Kinder, die mit einem psychisch kranken oder suchterkrankten Elternteil aufwachsen, sind besonders gefährdet, selbst eine psychische Erkrankung zu entwickeln. In Deutschland sind etwa vier Millionen Kinder betroffen. Sie tragen ein erhöhtes genetisches Risiko, zudem sind die Eltern aufgrund ihrer Erkrankung stärkerem Stress ausgesetzt und in ihrem Erleben und Verhalten beeinträchtigt. Für die Kinder kann das gravierende Konsequenzen haben.
PD Dr. Rieke Oelkers-Ax
Leiterin des DGPPN-Referats Frauen- und Männergesundheit und Familienpsychiatrie und -psychotherapie:
„Vier Millionen Kinder in Deutschland leben mit einem oder auch mehreren Elternteilen mit einer psychischen Erkrankung oder einer Suchterkrankung. Ihr Alltag unterscheidet sich oft gravierend von dem anderer Kinder: Sie müssen schon früh viel Verantwortung übernehmen – oft zu früh und zu viel. Häufig leiden sie unter der Belastung der Eltern und vernachlässigen darüber die eigene Entwicklung. In der Beziehung entwickeln sich vielfach „Teufelskreise“, die Interaktion entgleist. Denn gegenüber den Menschen, denen wir am nächsten stehen, sind wir am verletzlichsten. Über diese chronisch entgleisten Interaktionen wird die Erkrankung an die Kinder weitergegeben. Wenn die Familien keine Unterstützung bekommen, erkranken 40 % bis 75 % der Kinder im Laufe ihres Lebens selbst. Damit ist eine psychische Erkrankung der Eltern der vielleicht wichtigste Risikofaktor, den wir kennen.

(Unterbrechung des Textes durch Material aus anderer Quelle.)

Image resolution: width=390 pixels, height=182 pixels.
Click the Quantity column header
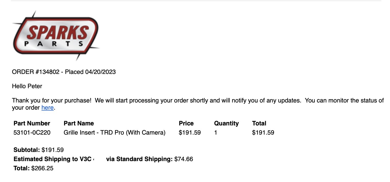pos(226,123)
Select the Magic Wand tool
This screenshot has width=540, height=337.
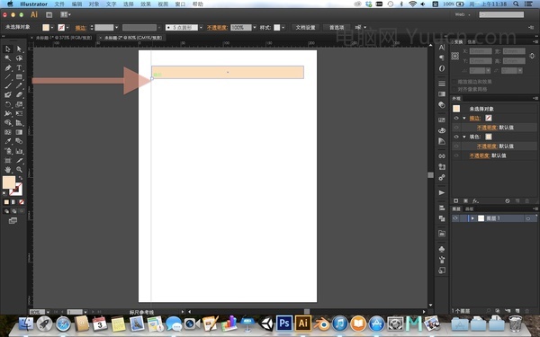point(8,58)
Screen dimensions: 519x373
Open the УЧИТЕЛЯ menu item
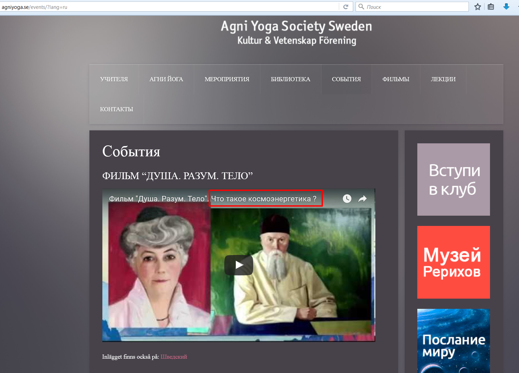point(114,79)
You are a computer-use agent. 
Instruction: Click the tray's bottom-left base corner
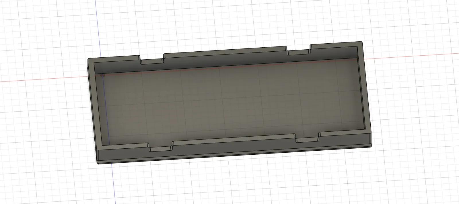tap(98, 164)
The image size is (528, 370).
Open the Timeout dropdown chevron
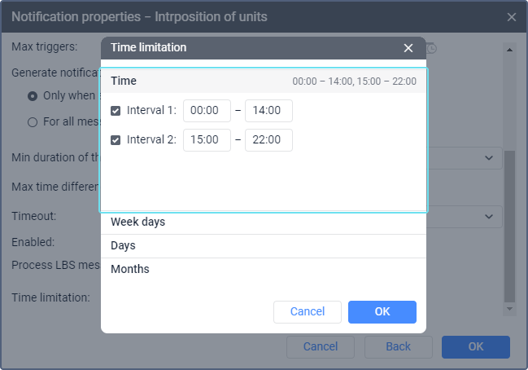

Zum Glück gibt es gute Konzepte, um betroffene Familien wirksam und nachhaltig zu unterstützen: von niederschwelligen und eher präventiv orientierten Angeboten wie offenen Gruppen für Kinder, Eltern oder die ganze Familie bis hin zu integrierten komplexen Eltern-Kind-Therapien, die die Interaktion in der Familie in den Fokus nehmen. Meist handelt es sich bei diesen Angeboten jedoch um Projekte, die nicht dauerhaft finanziert oder in der Fläche angekommen sind. Häufig scheitern sie an den unterschiedlichen Zuständigkeiten und uneinheitlichen Finanzierungsmöglichkeiten im streng nach Sektoren getrennten Versorgungssystem in Deutschland. So vergeben wir viele Möglichkeiten, den Familien früh und wirksam zu helfen.
Im Sommer hat der Bundestag über einen Antrag an die Bundesregierung beraten, der die Situation der Risikogruppe Kinder psychisch kranker Eltern deutlich verbessern soll: Die Bundestagsfraktionen von SPD, CDU/CSU, BÜNDNIS 90/DIE GRÜNEN und FDP fordern darin unter anderem, dass weitere Eltern-Kind-Therapieplätze geschaffen werden – und zwar für alle Altersgruppen und alle Behandlungs-Settings. Besonders wichtig: Das Angebot muss vom Bedarf der Familien ausgehend geplant und finanziert werden.
Damit Psychiatrie, Kinder- und Jugendpsychiatrie, Jugendhilfe und Beratungseinrichtungen koordinierter und effektiver zusammenarbeiten können, muss zudem die Vernetzung der verschiedenen Unterstützer über die Sektoren- und (SGB-) Zuständigkeiten hinweg verbessert werden. Dafür müssen die Vernetzungsstrukturen ausgebaut werden. Unbedingt muss auch der durch die Vernetzungsarbeit entstehende Mehraufwand für die Behandelnden finanziert werden.
Das DGPPN-Referat Frauen- und Männergesundheit und Familienpsychiatrie und -psychotherapie steht gemeinsam mit anderen Verbänden in engem Austausch mit der Politik und unterstützt nachdrücklich die Forderungen des Antrags.
Denn nur durch den bedarfsorientierten Ausbau der Angebote und eine bessere Vernetzung und Finanzierung können wir die Voraussetzungen dafür schaffen, dass betroffene Familien die nötige und für sie passende Unterstützung finden und so dafür sorgen, dass Kinder, die mit einem psychisch kranken oder suchterkrankten Elternteil aufwachsen, nicht selbst psychisch erkranken.“
DGPPN-Expertin: PD Dr. Rieke Oelkers-Ax
Die Leiterin des DGPPN-Referats Frauen- und Männergesundheit und Familienpsychiatrie und -psychotherapie leitet das Familientherapeutische Zentrum Neckargemünd gGmbH und engagiert sich in der Arbeitsgruppe Kinder psychisch und suchtkranker Eltern.